Federal Reserve officials do not see broad risks developing in U.S. asset markets save for one: commercial real estate.
That concern was evident on Tuesday in the U.S. central bank's semiannual Monetary Policy Report to Congress, in which commercial property prices were singled out as a "growing concern" even as the Fed described wider risks to financial stability as "moderate."
"Commercial real estate (CRE) valuations, which have been an area of growing concern over the past year, rose further, with property prices continuing to climb and capitalization rates decreasing to historically low levels," said the report, which is prepared by Fed staff and delivered to Congress in tandem with Chair Janet Yellen's twice-yearly testimony to lawmakers.
Yellen appeared before the Senate Banking Committee on Tuesday and will testify to House Financial Services Committee on Wednesday.

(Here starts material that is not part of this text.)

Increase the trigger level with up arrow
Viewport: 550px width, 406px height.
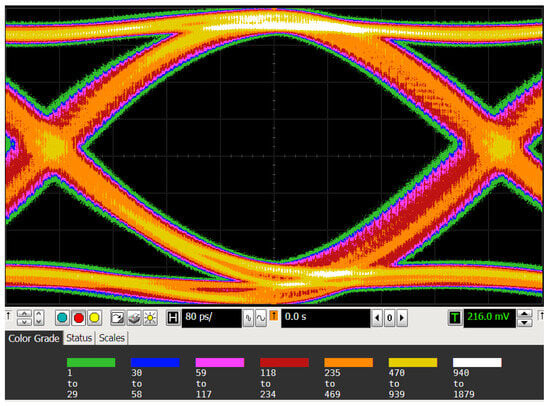(x=524, y=314)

While commercial property debt remains modest relative to the overall economy and banks have tightened lending standards, the report said, the rising "valuation pressures may leave some smaller banks vulnerable to a sizable CRE price decline."

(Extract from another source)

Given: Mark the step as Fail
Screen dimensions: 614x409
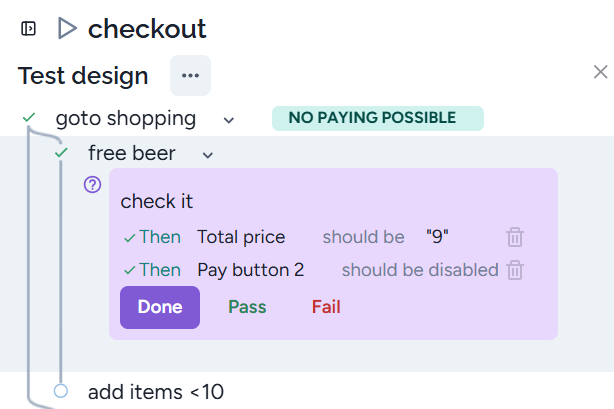Looking at the screenshot, I should coord(326,307).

Commercial real estate loans by U.S. banks surpassed their pre-financial crisis levels in September 2015, and at last reading for January stood at a record $1.97 trillion, according to Fed data. Small banks hold nearly two-thirds of that total, some $1.22 trillion.
U.S. commercial property prices have more than doubled from their post-crisis low in mid-2009, according to Green Street Advisors' Commercial Property Price Index, although 2016's increase of around 3 percent was the smallest yet in the recovery.
Tuesday's reference marked the fifth straight MPR to raise a red flag over the sector and was the most pointed to date. Commercial real estate valuations and lending standards also have been a persistent worry of Federal Reserve Bank of Boston President Eric Rosengren.
The Yellen Fed first cited "valuation pressures" for the sector in its February 2015 report, saying then that "prices have risen relative to rents, and underwriting standards in securitizations have weakened somewhat."
It repeated that concern more forcefully in subsequent reports and a year ago noted banking regulators had taken the precautionary step of issuing a joint statement "reinforcing existing guidance for prudent risk management in that sector."
Last June's report was stronger still: "Valuations in the CRE sector appear increasingly vulnerable to negative shocks, as CRE prices have continued to outpace rental income."
It was at this time that the Fed specifically cited the risk to small banks, a concern it repeated on Tuesday.